• Un Medicamento para la Diabetes Podría Reducir el Riesgo de Glaucoma

    Escrito por
    Mar. 28, 2017

    La metformina — un medicamento corriente que se utiliza para tratar la diabetes tipo 2 — ha sido caracterizada por algunos como un medicamento antiedad, por su capacidad de imitar los efectos fisiológicos de la reducción de ingesta calórica. Estudios previos han demostrado que puede retardar o reducir el riesgo de enfermedades asociadas con la edad, como el cáncer y la enfermedad cardiovascular. Sin embargo, hasta el momento, se desconoce su efecto en las enfermedades oculares asociadas con la edad. Una nueva investigación publicada en línea en JAMA Ophthalmology muestra que la metformina realmente se asocia con un menor riesgo de glaucoma de ángulo abierto.

    Para este estudio, un equipo multidisciplinario de la Universidad de Michigan y la Universidad de Indiana, recopiló datos de 10 años de más de 150.000 diabéticos de 40 años o más.

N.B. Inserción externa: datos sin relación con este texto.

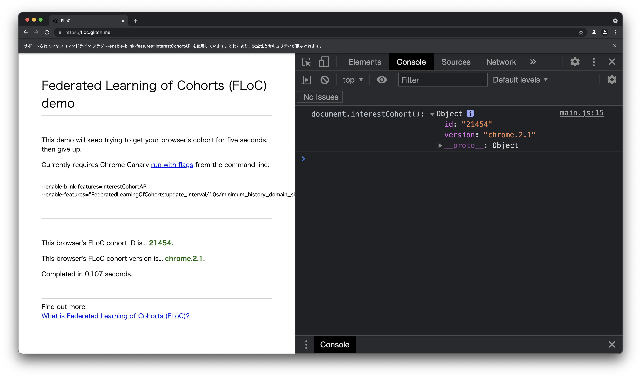The height and width of the screenshot is (378, 641).
Task: Activate the inspect element picker icon
Action: pos(306,62)
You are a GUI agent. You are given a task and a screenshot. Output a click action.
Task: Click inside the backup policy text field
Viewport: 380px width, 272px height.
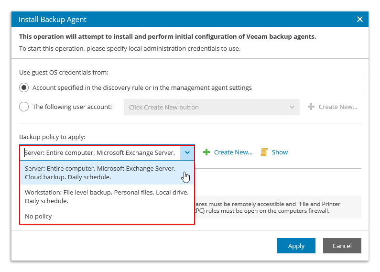100,152
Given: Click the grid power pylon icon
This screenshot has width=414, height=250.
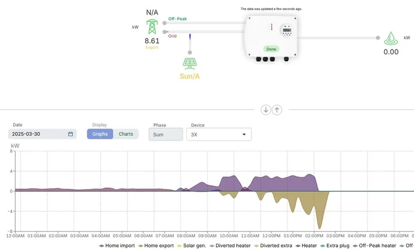Looking at the screenshot, I should click(152, 27).
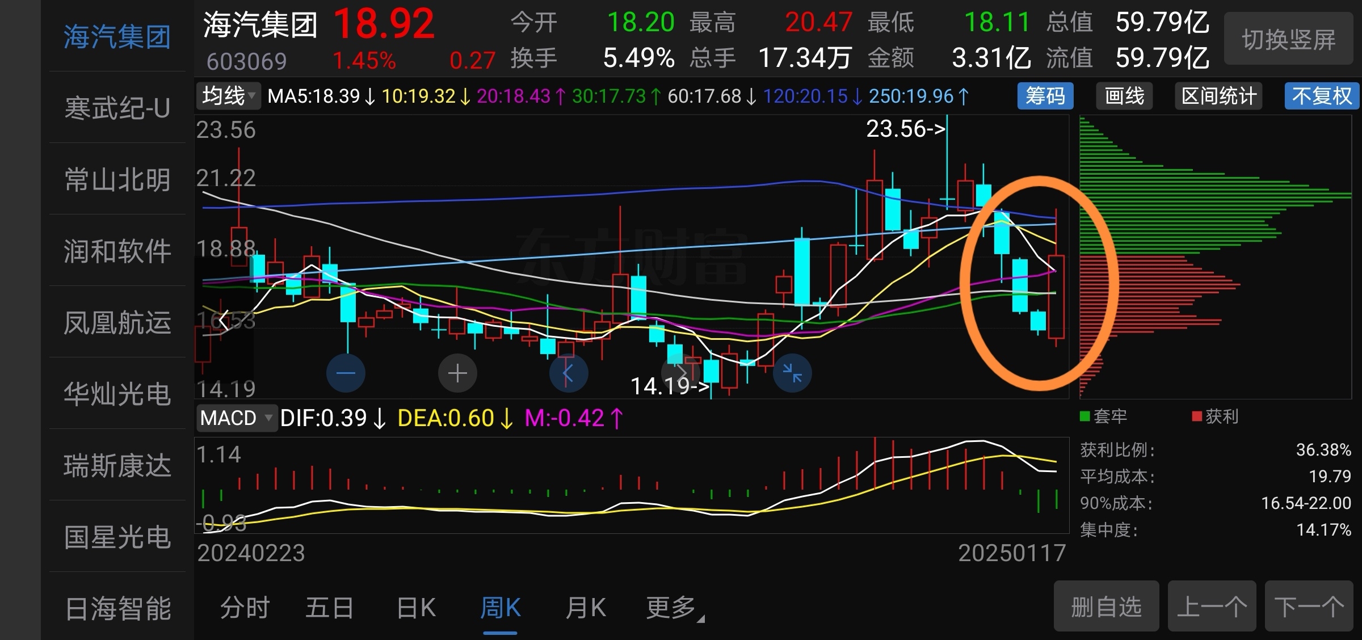Open the 均线 indicator dropdown
This screenshot has height=640, width=1362.
coord(229,96)
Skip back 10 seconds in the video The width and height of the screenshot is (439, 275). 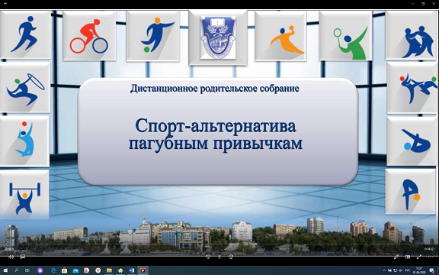point(208,257)
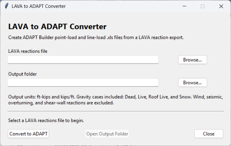Browse for the output folder
This screenshot has height=146, width=231.
(x=193, y=82)
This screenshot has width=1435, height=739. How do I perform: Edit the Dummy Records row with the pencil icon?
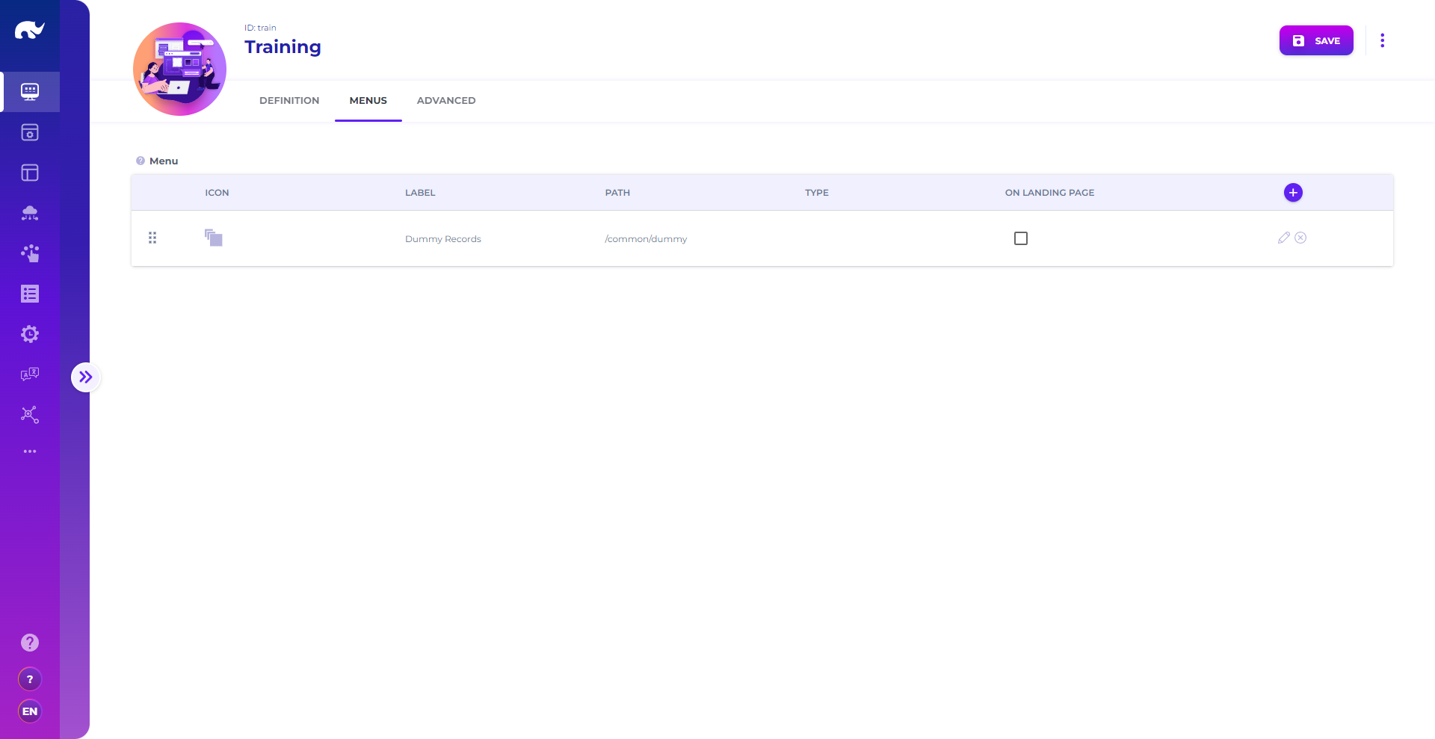click(1283, 238)
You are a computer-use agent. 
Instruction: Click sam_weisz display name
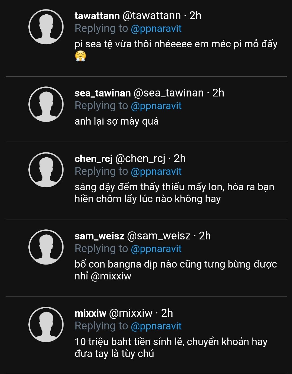99,236
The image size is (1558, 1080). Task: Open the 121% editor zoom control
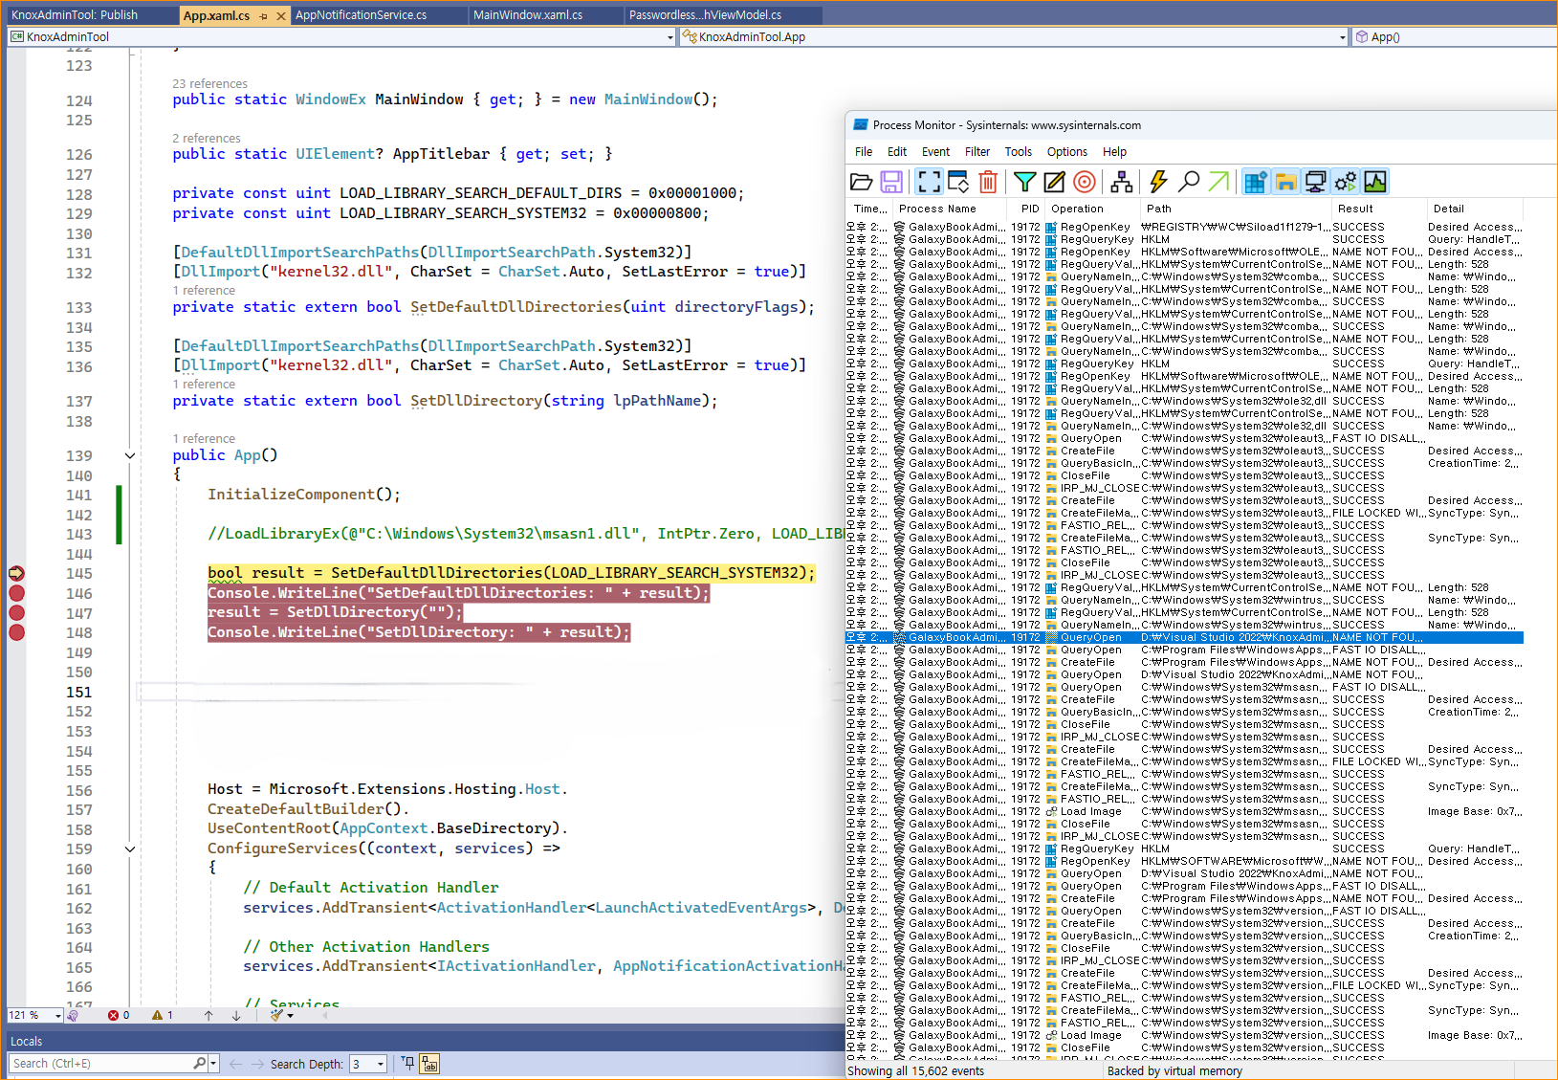click(33, 1015)
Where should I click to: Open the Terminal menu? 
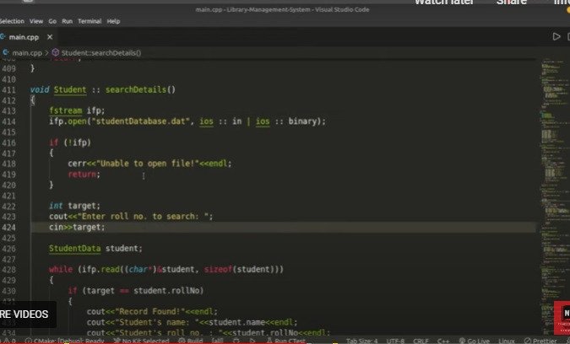coord(90,20)
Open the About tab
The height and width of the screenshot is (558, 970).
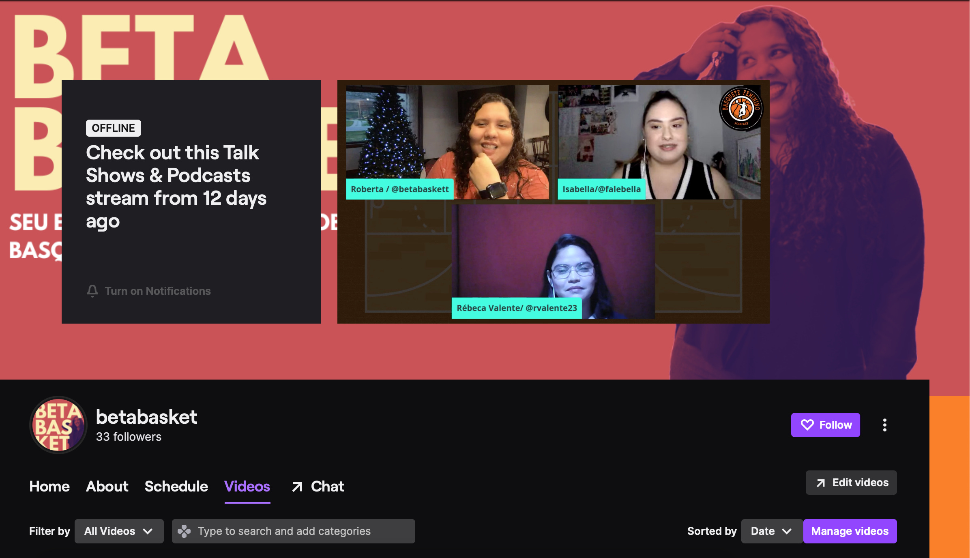[x=107, y=486]
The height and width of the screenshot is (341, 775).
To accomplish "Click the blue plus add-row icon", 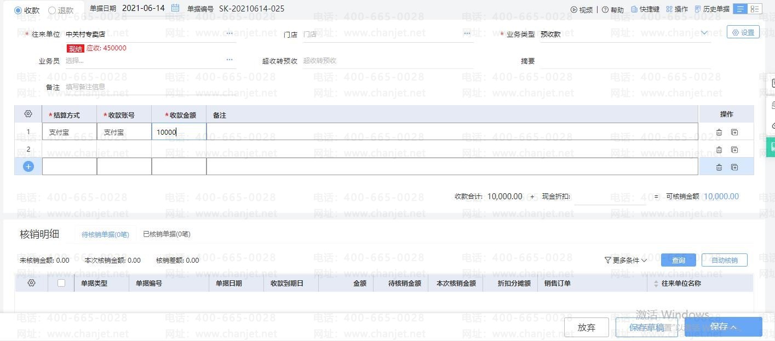I will (x=28, y=166).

Los investigadores encontraron que aquellos a quienes se les prescribieron las dosis más altas de metformina (más de 1.110 gramos en total en el curso de 2 años) mostraron una disminución de 25 por ciento en el riesgo de glaucoma, comparados con los que no estaban tomando este medicamento. Encontraron además que por cada gramo de aumento en la dosis, el riesgo de glaucoma disminuía en 0,16 por ciento. Con base en estos resultados, los investigadores predijeron que tomar una dosis de prescripción estándar de 2 gramos del medicamento por 2 años podría reducir el riesgo de glaucoma en 20 por ciento.

    Estas reducciones de riesgo demostraron ser ciertas aún después de ajustar el análisis para los niveles más bajos de azúcar inducidos por la metformina. Otros medicamentos para la diabetes, como la insulina, no tuvieron el mismo efecto en la reducción de riesgo.

    Según los autores del estudio, aún no se conocen los mecanismos exactos por los cuales la metformina disminuye el riesgo de glaucoma por ángulo abierto. Además, quienes no tienen diabetes no deben tomar metformina debido a la posibilidad de efectos secundarios adversos y por la reducción en los niveles de azúcar. Sin embargo, futuras pruebas clínicas que confirmen estos hallazgos en pacientes sin diabetes podrían llevar a nuevas opciones de tratamiento para una enfermedad que afecta a más de 60 millones de personas en el mundo.